Thank you for the update.

I expect you have an attorney assisting you.

I would recommend that other then brief updates (if desired) you wait to update until the actual case is decided or settled. Otherwise, you may inadvertently hurt your position by discussing it on the internet.
GenoS (Florida)
Posts: 4,276
Posted:
Tim brings up a good point.

Other than that I think it's normal for the other party to throw everything including the kitchen sink into their response, including things they know don't stand a chance of holding up under scrutiny. The issue isn't whether the 16-year old amendment can be challenged at this date because of the statute of limitations. That's irrelevant if MRTA extinguished the deed restrictions. The issue SHOULD be about whether or not the revitalization was lawful or not. The association wants to cloud that issue. The biggest problem you might have is if the state agency charged with approving the revitalization didn't do its job, the court could very well say that that agency has the final word and accept its "expert testimony" that the revitalization was done properly. The judge might say if you have a problem with the department's decision then that's who you should sue.

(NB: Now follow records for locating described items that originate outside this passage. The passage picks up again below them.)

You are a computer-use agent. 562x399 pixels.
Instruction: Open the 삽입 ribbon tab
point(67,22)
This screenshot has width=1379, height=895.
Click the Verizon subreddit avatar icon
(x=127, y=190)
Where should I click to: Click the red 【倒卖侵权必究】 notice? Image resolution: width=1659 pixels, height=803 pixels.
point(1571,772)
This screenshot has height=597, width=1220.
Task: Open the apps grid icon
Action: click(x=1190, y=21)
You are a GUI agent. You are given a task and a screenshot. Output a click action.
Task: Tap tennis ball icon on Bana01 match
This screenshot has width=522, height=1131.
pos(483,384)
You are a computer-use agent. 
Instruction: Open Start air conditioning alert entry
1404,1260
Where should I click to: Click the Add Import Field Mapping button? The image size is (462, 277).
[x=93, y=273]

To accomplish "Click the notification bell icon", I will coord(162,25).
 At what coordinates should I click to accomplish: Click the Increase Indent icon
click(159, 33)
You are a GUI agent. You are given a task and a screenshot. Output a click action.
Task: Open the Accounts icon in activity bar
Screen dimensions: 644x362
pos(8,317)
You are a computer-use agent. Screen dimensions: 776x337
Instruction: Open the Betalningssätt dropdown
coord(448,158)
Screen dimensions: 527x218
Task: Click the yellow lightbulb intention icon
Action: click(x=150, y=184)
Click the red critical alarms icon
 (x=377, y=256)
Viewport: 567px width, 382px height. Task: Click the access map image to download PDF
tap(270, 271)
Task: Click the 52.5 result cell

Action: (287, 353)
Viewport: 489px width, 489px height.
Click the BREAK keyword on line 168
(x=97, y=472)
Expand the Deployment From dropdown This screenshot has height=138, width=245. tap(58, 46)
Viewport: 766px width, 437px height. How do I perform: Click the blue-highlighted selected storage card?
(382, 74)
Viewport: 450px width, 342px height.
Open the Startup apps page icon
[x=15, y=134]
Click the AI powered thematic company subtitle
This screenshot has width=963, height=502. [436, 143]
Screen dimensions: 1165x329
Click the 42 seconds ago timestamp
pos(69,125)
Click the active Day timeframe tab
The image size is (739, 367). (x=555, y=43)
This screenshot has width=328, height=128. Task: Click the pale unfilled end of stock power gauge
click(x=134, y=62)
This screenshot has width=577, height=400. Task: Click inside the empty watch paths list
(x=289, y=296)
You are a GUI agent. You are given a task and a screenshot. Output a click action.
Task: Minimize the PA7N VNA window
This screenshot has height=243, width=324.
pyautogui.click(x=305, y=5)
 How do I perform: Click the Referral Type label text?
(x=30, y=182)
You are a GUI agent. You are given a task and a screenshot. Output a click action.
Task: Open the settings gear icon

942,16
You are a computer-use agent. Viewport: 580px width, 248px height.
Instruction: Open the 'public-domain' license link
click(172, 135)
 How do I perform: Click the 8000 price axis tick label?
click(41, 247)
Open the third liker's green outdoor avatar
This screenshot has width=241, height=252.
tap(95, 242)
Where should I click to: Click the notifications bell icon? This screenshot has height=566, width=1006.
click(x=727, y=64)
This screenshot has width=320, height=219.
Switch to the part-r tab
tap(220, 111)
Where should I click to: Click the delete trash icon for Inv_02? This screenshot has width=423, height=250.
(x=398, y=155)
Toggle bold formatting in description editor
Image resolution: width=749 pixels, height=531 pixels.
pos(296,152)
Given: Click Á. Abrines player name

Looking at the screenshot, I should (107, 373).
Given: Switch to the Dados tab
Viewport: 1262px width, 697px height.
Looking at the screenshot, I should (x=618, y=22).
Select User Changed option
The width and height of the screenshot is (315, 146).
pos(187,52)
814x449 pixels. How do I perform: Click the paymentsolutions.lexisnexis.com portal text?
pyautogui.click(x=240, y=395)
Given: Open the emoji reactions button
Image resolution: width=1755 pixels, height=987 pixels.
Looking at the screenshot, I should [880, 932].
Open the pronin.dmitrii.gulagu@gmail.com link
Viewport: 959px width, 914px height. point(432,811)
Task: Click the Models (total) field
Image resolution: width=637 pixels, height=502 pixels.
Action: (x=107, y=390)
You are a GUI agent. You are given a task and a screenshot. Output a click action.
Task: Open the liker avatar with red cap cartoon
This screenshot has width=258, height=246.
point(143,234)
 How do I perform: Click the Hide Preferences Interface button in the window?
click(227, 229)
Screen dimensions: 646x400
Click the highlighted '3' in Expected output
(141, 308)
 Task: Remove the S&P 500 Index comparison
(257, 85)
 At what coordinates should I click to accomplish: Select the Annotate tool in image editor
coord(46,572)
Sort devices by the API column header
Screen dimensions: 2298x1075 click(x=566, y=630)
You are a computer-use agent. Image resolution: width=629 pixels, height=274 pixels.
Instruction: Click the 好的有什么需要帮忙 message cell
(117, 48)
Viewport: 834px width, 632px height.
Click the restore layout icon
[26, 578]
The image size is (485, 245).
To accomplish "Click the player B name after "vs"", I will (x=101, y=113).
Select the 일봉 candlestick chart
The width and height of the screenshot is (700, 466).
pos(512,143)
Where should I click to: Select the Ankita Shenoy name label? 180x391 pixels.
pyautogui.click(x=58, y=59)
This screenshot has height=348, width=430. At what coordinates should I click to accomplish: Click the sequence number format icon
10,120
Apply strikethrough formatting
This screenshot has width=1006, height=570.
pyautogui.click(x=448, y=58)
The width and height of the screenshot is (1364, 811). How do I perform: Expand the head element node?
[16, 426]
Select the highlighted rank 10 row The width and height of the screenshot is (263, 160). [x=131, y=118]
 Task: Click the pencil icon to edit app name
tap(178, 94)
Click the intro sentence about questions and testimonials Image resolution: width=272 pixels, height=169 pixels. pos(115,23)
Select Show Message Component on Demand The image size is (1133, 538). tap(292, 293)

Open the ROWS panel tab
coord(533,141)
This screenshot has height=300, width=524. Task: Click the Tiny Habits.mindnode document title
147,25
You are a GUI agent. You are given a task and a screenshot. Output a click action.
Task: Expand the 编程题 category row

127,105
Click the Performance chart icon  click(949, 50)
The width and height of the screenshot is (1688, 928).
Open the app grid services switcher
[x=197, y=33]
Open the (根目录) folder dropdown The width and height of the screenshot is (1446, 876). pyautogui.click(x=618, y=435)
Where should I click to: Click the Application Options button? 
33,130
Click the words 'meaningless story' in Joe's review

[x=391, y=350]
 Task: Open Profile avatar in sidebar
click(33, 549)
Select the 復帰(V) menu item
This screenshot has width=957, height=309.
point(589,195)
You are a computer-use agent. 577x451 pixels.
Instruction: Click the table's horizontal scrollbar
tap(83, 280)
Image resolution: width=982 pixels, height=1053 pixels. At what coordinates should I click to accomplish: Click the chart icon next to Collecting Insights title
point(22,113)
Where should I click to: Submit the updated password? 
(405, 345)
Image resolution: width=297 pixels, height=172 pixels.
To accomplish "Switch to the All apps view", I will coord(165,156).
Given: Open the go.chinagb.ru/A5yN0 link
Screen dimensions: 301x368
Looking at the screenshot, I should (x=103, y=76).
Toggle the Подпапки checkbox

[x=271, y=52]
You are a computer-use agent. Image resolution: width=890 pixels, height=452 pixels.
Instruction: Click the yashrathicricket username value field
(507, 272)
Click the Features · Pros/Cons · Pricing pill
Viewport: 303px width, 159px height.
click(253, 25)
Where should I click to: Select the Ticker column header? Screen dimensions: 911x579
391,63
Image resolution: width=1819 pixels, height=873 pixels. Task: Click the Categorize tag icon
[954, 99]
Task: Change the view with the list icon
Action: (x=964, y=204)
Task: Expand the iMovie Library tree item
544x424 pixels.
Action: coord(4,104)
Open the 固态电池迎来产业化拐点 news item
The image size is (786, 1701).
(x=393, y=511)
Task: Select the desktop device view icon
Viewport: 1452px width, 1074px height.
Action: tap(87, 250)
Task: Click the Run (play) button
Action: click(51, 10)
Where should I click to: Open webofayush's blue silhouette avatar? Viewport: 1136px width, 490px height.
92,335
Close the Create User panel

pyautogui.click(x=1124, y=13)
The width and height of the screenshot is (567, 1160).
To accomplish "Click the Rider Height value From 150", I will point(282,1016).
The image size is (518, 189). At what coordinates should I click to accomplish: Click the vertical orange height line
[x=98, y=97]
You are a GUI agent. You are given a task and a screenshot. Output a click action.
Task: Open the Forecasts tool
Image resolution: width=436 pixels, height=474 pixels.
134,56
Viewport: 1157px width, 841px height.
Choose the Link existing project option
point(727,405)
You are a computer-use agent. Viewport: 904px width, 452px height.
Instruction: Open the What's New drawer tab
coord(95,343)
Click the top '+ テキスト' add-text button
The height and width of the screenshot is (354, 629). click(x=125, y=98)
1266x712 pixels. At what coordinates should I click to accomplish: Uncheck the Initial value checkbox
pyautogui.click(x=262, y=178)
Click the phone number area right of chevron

I don't want to be a Debbie Downer. I sincerely hope you prevail. My fear is that the deck is already stacked against you.
KevinK7 (Florida)
Posts: 1,343
Posted:
Quote:
Posted By GenoS on 04/26/2018 11:59 PM
Tim brings up a good point.

Other than that I think it's normal for the other party to throw everything including the kitchen sink into their response, including things they know don't stand a chance of holding up under scrutiny. The issue isn't whether the 16-year old amendment can be challenged at this date because of the statute of limitations. That's irrelevant if MRTA extinguished the deed restrictions. The issue SHOULD be about whether or not the revitalization was lawful or not. The association wants to cloud that issue. The biggest problem you might have is if the state agency charged with approving the revitalization didn't do its job, the court could very well say that that agency has the final word and accept its "expert testimony" that the revitalization was done properly. The judge might say if you have a problem with the department's decision then that's who you should sue.

I don't want to be a Debbie Downer. I sincerely hope you prevail. My fear is that the deck is already stacked against you.

I understand. I'll avoid posting mNy specific details like what Tim mentioned but luckily my suit is against both the neighborhood and the state. I find the arguments interesting and I understand their attorney are going to try whatever for their clients. I just think they could have used a better argument.

I will be sure to keep notes so I can post a good update when this is all done. I had never experienced anything like this before so I do find the process intriguing.